Kastalia: Gleichstellung lässt sich nicht von heute auf morgen erledigen. Dazu wirkt sie auf zu vielen Ebenen, die alle miteinander verschränkt und verwoben sind. Leider hat bisher noch niemand den Gleichstellungsknopf gefunden, der sich drücken lässt und alles ist gut.
Die Nymphe Kastalia ist auf der Flucht vor der sexuellen Belästigung des Gottes Apollo in eine Quelle gestürzt, die danach sprichwörtlich zur Inspirationsquelle für hauptsächlich männliche Dichter wurde. Seit hundert Jahren ist sie als Statue im Arkadenhof der Universität Wien zur Ruhe gekommen. 2009 hat sie sich angesichts der fehlenden Repräsentation von Wissenschafterinnen im Arkadenhof das letzte Mal zu Wort gemeldet, um deutlich zu machen, dass es ihr reicht. Nun ist es dem Team der Gleichstellung und Diversität gelungen, sie für eine Interviewreihe zum Thema Mythen der Gleichstellung zu gewinnen.
Wirken Gleichstellungsprogramme überhaupt?
Kastalia: Nachweislich. Im Groben können wir zwei Arten von Programmen unterscheiden: Maßnahmen, die auf die Veränderung der diskriminierenden Strukturen abzielen und Maßnahmen, die einzelnen Menschen in den betroffenen Gruppen auf einer individuellen Ebene helfen. Beide Arten stützen sich gegenseitig und nur zusammen können sie Gleichstellung wirklich langfristig verankern. Haben wir nur individuelle Maßnahmen, besteht das Risiko, dass die profitierenden Menschen zum Beispiel als "Quotenfrauen" oder "diversity hires" abgetan und nicht ernst genommen werden. Haben wir nur strukturelle Maßnahmen, fehlt es an den qualifizierten Personen, die diese neugestalteten Strukturen in Anspruch nehmen können.

▶ Daten
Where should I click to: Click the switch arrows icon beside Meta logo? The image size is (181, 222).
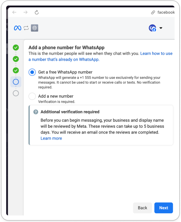26,28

▶ Aufgaben
(a) Seit wie vielen Jahren steht Kastalia laut Ausgangstext als Statue im Arkadenhof der Universität Wien?
(b) Geben Sie den Abschnitt des Ausgangstexts von „Kastalia: Nachweislich. Im“ bis „Anspruch nehmen können.“ wörtlich wieder.

▶ Ihre Antworten
(a) Seit hundert Jahren.

(b)
Kastalia: Nachweislich. Im Groben können wir zwei Arten von Programmen unterscheiden: Maßnahmen, die auf die Veränderung der diskriminierenden Strukturen abzielen und Maßnahmen, die einzelnen Menschen in den betroffenen Gruppen auf einer individuellen Ebene helfen. Beide Arten stützen sich gegenseitig und nur zusammen können sie Gleichstellung wirklich langfristig verankern. Haben wir nur individuelle Maßnahmen, besteht das Risiko, dass die profitierenden Menschen zum Beispiel als "Quotenfrauen" oder "diversity hires" abgetan und nicht ernst genommen werden. Haben wir nur strukturelle Maßnahmen, fehlt es an den qualifizierten Personen, die diese neugestalteten Strukturen in Anspruch nehmen können.